Copy out the rows, requests included, beginning at the line that contains "You are a GUI" and continuing through the line that contains "will (x=181, y=302).". Increase every coordinate in the answers by 141 and leave everything else as is.

[START OF Data to process]

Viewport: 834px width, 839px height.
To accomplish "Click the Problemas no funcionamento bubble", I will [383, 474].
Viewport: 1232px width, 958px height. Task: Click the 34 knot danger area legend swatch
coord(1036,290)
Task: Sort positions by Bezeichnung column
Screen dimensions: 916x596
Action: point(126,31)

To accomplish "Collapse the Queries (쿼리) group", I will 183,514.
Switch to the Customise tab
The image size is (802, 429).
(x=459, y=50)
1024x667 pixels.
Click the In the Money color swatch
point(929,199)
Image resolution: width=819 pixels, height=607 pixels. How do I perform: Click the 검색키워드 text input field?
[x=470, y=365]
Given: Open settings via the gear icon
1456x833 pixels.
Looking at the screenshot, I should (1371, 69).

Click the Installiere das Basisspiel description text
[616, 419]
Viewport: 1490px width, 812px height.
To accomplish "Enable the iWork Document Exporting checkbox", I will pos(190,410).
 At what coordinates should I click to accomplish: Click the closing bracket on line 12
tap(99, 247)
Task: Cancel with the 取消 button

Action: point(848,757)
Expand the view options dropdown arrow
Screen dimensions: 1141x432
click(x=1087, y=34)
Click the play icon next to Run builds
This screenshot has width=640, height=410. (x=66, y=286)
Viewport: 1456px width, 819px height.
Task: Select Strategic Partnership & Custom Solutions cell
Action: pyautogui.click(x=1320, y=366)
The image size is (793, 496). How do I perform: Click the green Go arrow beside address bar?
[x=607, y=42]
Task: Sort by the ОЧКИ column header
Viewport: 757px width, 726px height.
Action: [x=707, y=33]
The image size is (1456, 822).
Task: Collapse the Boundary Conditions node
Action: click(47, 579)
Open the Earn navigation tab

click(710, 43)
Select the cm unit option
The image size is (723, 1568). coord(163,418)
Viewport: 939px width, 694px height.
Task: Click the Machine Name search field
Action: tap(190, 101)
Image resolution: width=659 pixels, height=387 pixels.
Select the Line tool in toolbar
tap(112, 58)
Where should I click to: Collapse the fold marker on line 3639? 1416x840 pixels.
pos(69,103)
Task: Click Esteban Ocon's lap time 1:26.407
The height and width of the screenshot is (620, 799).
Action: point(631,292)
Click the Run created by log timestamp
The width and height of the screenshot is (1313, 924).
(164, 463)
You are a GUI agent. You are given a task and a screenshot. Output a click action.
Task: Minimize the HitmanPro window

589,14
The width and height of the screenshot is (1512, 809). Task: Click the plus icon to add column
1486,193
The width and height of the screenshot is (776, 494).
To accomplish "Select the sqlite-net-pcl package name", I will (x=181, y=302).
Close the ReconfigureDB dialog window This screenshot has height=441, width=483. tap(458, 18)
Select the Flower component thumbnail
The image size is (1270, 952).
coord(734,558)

[END OF Data to process]

Response to this task —
You are a GUI agent. You are given a task and a screenshot. Output a click action.
Task: Minimize the HitmanPro window

730,155
The width and height of the screenshot is (1512, 809). Task: Click the plus icon to add column
1627,334
The width and height of the screenshot is (776, 494).
To accomplish "Select the sqlite-net-pcl package name", I will (x=322, y=443).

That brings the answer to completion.